Flame crypto attack was very hard to pull off, security researcher says
The MD5 collision attack carried out by Flame's authors took more attempts to pull off than the RapidSSL one in 2008
By Lucian Constantin
June 12, 2012 — IDG News Service — The MD5 collision attack used by the creators of the Flame malware was significantly more difficult to pull off than an earlier attack that resulted in the creation of a rogue CA certificate, according to security researcher Alexander Sotirov.
In December 2008, at the Chaos Communication Congress (CCC) in Berlin, an international team of security researchers that included Sotirov presented a practical MD5 collision attack that allowed them to obtain a rogue CA certificate signed by VeriSign-owned RapidSSL.
The attack was significant because it showed for the first time that at least one of the known theoretical MD5 collision techniques could be used in practice to defeat the security of the HTTPS (HTTP Secure) protocol. To pull off the attack, the researchers used computing power generated by a cluster of 200 PlayStation 3s.
The creators of the Flame cyber-espionage malware used a similar attack to obtain a rogue digital certificate that allowed them to sign code as Microsoft. The certificate was used to distribute Flame to targeted computers as an official Windows update.
Last week, cryptanalysts announced that the MD5 collision attack used by Flame's creators was not identical to the RapidSSL one, which has been fully documented since 2009. Rather, the Flame attack uses a different method that might have been developed in parallel.
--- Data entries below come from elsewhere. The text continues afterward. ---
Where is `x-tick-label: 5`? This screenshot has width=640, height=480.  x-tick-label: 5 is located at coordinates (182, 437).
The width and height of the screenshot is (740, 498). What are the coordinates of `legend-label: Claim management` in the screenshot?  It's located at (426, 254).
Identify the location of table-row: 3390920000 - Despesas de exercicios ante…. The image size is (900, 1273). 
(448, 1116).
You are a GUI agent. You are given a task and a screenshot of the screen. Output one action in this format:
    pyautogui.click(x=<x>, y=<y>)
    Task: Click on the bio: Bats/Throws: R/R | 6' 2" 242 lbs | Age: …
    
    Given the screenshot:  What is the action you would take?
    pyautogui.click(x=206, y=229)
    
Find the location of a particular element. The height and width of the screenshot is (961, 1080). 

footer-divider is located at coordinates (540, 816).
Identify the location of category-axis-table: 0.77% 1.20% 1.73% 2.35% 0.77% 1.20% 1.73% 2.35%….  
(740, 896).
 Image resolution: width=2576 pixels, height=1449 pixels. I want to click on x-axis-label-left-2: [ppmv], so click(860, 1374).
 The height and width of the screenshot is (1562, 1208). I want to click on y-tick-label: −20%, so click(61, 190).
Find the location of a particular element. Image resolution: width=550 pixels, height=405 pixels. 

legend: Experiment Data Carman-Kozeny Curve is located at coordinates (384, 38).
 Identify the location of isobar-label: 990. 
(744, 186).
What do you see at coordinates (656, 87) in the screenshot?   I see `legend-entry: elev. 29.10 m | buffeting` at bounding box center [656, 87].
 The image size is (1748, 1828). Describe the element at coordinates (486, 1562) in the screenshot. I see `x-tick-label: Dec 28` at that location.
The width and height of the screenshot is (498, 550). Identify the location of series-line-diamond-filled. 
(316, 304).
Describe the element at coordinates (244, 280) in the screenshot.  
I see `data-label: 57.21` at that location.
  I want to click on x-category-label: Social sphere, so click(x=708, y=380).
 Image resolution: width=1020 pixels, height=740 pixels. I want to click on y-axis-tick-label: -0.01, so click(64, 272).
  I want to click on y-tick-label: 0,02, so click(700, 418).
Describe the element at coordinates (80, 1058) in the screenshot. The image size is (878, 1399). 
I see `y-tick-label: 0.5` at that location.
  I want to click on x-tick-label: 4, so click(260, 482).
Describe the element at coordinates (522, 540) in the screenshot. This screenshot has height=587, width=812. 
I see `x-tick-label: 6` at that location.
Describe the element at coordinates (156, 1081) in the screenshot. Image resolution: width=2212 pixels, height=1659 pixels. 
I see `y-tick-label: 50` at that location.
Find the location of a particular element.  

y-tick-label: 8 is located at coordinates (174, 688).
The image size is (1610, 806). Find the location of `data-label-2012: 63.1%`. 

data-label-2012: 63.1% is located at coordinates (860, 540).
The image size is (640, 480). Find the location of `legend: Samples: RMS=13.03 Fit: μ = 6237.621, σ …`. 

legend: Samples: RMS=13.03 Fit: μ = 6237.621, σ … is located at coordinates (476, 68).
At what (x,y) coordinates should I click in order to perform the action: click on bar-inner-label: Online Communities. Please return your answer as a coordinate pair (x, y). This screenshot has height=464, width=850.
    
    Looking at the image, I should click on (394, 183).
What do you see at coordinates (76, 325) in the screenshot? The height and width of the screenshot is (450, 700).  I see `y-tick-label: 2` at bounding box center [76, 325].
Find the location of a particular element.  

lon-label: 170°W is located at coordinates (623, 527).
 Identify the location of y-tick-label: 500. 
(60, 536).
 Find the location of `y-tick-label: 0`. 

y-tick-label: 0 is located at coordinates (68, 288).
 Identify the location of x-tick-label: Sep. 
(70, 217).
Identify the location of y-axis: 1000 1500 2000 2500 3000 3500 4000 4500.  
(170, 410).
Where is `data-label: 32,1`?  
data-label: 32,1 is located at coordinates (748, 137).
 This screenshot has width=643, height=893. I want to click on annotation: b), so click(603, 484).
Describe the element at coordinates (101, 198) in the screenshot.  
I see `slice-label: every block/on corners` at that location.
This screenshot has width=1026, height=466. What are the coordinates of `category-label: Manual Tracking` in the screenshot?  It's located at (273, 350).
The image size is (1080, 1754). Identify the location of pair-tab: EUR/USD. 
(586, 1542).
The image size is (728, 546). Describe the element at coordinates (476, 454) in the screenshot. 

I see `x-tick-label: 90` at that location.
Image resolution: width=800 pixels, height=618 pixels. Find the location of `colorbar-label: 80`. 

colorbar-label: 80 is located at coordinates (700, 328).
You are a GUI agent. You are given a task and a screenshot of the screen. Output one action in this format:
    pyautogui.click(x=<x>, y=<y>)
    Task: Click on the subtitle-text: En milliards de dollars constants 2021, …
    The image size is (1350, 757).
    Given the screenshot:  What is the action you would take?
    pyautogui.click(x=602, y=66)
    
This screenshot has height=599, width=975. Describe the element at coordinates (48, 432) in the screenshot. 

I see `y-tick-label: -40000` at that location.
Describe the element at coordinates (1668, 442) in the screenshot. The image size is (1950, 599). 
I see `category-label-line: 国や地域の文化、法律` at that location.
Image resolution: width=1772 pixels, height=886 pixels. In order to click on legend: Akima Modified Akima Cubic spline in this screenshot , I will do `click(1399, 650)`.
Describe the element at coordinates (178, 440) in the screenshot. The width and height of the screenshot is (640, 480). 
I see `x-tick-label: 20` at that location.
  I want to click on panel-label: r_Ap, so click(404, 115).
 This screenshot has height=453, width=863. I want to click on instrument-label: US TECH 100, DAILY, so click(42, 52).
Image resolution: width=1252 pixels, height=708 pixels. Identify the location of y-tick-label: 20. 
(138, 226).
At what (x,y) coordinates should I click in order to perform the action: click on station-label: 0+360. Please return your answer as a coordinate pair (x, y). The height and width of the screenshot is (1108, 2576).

While this is an impressive achievement in itself, it turns out that the Flame attack was also significantly more difficult to pull off than the RapidSSL one.
The RapidSSL attackers had a one-second window to obtain a legitimate certificate with a serial number they predicted in advance and whose signature could be copied over to their rogue certificate. It took several attempts to time this right, and after each failed attempt they had to generate a new rogue certificate, which took several hours.
The Flame attackers had only a one-millisecond window to obtain the right certificate signed by Microsoft, said Sotirov, co-founder and chief scientist at security firm Trail of Bits, in a presentation at the SummerCon conference on Saturday. That means they probably needed a far greater number of attempts to succeed.
The RapidSSL attack would have cost around US$20,000 if it had been performed on Amazon's EC2 cloud. The Flame attack would have cost between 10 and 100 times more, Sotirov said.
"[Sotirov's] analysis on the time window seems to be correct and is excellent research," said Marc Stevens, a scientific staff member in the cryptology group at the Dutch national research center for mathematics and computer science (CWI), via email.